Na prática, a interação entre esses tipos gera uma dinâmica tal em que variantes do impostor são geralmente o pai autoritário, o sábio pedante, a megera e a mulher-fatal – ou seja, personagens com finalidade obstrutora; o ironista toma a forma do herói/da heroína inocente falsamente caluniado, quando há autocensura; o bufão, também chamado de bobo, para quem é permitido transgredir regras em um misto de loucura e

malandragem; o parvo, alvo fácil de deboche em sua inocência.

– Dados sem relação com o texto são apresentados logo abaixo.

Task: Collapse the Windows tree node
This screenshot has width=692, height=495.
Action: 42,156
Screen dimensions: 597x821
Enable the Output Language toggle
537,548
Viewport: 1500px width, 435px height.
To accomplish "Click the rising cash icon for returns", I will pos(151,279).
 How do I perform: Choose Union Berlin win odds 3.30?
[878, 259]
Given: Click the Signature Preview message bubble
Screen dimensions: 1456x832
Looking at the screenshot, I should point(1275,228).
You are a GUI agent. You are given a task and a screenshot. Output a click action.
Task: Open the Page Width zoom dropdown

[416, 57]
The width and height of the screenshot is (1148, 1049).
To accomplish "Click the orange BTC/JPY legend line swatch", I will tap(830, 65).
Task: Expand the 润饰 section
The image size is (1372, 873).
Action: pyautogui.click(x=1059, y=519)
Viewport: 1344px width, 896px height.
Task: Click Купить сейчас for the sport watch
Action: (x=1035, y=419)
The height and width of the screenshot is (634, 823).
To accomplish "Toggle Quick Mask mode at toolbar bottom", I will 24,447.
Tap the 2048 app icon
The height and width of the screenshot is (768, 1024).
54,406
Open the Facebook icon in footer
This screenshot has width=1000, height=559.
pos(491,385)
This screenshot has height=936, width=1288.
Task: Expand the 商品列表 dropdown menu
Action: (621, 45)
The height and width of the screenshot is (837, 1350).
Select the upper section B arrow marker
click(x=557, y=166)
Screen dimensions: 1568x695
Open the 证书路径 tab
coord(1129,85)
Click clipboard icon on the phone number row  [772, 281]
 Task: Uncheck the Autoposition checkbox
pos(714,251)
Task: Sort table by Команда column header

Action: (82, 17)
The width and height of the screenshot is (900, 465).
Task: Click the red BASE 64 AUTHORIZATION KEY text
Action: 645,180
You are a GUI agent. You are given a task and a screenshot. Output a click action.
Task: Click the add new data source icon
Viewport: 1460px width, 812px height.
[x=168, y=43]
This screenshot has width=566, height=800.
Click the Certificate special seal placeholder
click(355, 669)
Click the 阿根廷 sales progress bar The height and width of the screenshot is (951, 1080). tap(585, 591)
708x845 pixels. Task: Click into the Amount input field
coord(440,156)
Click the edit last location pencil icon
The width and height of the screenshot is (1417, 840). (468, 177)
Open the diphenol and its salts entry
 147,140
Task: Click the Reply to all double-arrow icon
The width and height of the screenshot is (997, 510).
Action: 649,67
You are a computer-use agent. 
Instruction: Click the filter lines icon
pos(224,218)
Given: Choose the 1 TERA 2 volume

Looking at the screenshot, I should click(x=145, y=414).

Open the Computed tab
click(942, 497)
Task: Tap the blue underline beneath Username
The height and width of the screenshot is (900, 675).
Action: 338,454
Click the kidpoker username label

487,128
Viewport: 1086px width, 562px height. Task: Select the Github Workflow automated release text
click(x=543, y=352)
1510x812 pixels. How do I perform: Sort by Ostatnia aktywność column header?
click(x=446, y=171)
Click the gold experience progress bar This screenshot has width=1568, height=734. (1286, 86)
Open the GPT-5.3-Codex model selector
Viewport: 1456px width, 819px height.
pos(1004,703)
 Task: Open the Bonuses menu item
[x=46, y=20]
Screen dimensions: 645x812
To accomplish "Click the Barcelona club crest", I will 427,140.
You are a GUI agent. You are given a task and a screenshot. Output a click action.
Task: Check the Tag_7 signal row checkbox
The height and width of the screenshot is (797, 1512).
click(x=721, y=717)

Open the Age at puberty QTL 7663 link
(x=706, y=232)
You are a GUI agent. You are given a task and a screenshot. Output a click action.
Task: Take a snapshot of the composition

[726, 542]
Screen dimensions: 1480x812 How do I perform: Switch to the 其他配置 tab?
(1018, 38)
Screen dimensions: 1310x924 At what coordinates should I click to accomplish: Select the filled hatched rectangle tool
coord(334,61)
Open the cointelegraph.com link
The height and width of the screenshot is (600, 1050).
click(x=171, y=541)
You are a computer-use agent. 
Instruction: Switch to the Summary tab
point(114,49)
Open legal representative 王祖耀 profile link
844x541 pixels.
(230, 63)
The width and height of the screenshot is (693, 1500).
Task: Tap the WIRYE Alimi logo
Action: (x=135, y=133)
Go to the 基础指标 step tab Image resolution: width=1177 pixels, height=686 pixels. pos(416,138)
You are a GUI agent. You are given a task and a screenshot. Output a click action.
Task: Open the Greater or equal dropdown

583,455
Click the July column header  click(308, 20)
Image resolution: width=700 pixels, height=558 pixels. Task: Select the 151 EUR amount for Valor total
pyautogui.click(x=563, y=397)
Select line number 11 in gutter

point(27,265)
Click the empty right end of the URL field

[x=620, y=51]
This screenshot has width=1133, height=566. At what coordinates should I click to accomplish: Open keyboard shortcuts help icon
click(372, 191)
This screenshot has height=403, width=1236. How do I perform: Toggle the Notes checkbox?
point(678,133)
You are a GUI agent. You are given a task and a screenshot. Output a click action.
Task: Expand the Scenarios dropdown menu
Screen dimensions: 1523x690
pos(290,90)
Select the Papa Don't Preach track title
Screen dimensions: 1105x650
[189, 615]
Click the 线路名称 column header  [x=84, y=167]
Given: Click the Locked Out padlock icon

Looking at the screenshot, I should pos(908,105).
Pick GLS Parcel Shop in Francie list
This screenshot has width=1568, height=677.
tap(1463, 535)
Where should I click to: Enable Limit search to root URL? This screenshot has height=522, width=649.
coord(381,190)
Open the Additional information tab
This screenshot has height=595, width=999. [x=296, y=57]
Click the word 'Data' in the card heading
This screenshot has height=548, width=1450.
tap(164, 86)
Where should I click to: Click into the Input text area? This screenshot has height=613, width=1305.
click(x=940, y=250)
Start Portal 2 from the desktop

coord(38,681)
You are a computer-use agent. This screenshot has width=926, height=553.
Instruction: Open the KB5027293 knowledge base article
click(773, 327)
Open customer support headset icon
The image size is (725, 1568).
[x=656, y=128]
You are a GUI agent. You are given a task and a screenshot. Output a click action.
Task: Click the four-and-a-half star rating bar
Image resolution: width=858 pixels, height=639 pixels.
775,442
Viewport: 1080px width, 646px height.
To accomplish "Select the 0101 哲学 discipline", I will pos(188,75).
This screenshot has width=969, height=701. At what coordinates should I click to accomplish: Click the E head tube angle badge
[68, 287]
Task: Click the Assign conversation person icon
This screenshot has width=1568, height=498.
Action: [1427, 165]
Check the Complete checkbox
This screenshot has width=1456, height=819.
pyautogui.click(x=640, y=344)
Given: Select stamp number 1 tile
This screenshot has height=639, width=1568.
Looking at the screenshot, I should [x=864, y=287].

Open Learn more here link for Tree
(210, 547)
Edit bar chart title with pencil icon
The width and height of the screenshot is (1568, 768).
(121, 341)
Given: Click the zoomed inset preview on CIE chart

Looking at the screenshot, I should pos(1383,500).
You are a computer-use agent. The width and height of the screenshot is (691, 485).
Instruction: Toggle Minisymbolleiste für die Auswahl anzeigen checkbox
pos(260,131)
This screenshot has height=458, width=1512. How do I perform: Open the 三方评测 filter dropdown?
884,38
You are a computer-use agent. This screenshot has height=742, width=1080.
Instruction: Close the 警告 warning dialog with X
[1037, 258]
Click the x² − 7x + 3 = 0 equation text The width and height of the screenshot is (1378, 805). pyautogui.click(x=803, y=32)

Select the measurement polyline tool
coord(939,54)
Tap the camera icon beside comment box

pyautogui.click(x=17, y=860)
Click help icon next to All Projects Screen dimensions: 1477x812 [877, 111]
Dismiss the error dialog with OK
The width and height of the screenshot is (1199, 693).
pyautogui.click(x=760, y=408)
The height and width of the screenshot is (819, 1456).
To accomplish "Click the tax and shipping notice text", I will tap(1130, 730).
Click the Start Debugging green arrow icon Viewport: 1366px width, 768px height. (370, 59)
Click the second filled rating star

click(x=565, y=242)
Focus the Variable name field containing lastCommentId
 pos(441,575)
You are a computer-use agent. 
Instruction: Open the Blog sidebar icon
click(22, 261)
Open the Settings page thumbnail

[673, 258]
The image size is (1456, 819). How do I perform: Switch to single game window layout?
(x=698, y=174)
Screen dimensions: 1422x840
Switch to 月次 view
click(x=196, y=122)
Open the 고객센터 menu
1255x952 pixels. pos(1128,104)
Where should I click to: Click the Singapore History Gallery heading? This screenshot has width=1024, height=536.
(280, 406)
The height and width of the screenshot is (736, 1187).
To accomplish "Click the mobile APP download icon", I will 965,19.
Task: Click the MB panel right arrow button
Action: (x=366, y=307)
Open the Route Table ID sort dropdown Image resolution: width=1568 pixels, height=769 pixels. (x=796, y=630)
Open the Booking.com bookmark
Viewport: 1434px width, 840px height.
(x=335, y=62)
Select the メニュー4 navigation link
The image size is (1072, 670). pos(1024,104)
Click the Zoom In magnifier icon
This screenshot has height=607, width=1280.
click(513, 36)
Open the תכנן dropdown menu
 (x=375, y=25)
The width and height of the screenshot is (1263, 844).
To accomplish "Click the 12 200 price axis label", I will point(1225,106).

Fato é que uma boa história precisa mesclar doses, em uma mesma personagem ou em uma oposição de personagens, desses contrastes clássicos.

Ainda sobre os bobos – ou bufão –, eles geralmente são vinculados ao herói, visto que “são dinâmicos do ponto de vista da linguagem, pois fazem intervenções pitorescas, e são igualmente ativos do ponto de vista comportamental, uma vez que interferem no desenrolar dos fatos” (Huppes, 2000, p. 85). Ao bobo cabe desempenhar os papeis de “produzir situações cômicas com o fito de atenuar a tensão exagerada, de aliviar o tom grave da história” (p. 88) e de dar “um toque de realismo que aumenta a verossimilhança da história, ao mostrar que o mundo não é feito apenas de suspiros, de vênias e de gestos sublimes ou criminosos” (p. 88-89) – ele se aproxima das pessoas reais ao ostentar sua fragilidade ao invés de coragem invencível ou amor sem limites.

Outro ponto que pode ser desenvolvido a partir da comédia é a ironia, figura da retórica com que se diz exatamente o contrário do que as palavras significam. Ela pede o conhecimento prévio compartilhado tanto de quem fala como de quem a ouve para que a reação desejada seja alcançada. Comumente, é usada como um recurso que visa denunciar, criticar ou censurar algo, sendo que, àquele com quem se fala, é solicitada a tomada de uma atitude ativa em que se propõe uma reflexão sobre a qual se deve escolher uma determinada posição.

Ela surge como um efeito da conivência coletiva nas situações em que os fins não estão dados, enquanto o sentido do acontecimento se esvai, admitindo um sentido contrário àquele que estava previsto. Ela não é mais, portanto, um assunto exclusivo da linguagem, ela não mais deriva de uma posição adotada, mas manifesta-se por si mesma impondo-se à coletividade. [...] Ela se impõe como o momento de uma liberdade radical a respeito de nossas representações da realidade (Jeudy, 1998, p. 53).

Muitas vezes confundida com o simples humor, a ironia distancia quem fala do que é comentado, como se a pessoa se colocasse na posição de observador perspicaz, sem, no entanto, estar provida se “intenções reformadoras” (Mendes, 2008, p. 197) – como se dá com a sátira, com seu objetivo de provocar mudança. Ironia e humor se distanciam ainda visto que a primeira surge do orgulho e do ódio, enquanto o segundo surge do amor e da cumplicidade com as fraquezas humanas (p. 195).

Do ponto de vista da economia do roteiro, a ironia diz respeito à quantidade de informação que são disponibilizadas para personagens e espectadores, onde “um ou

mais personagens percebem apenas o significado aparente de um incidente e o espectador percebe tanto o significado aparente quanto o real” (Campos, 2007, p. 244). A diversão experimentada pelo espectador deriva, nesse caso, a partir da expectativa ao acompanhar como a personagem reage ao descobrir o que desconhece.

Aguinaldo Silva é um autor roteirista que usa a ironia como uma característica de grande destaque para suas vilãs: elas podem matar, mentir e procurar sempre ter vantagem, mas o público ri de suas maldades porque, muitas vezes com um sorriso nos lábios, elas têm sempre um comentário irônico. Um único objetivo as move, o desejo de ter mais poder que os demais, e, enquanto procuram alcançá-lo, elas distribuem comentários maldosos contra as demais personagens. À ironia soma-se um tom de loucura, pois essas mulheres não só fazem o que é considerado socialmente inaceitável, como dizem tudo o que pensam, independente do que rege a conduta social do politicamente correto.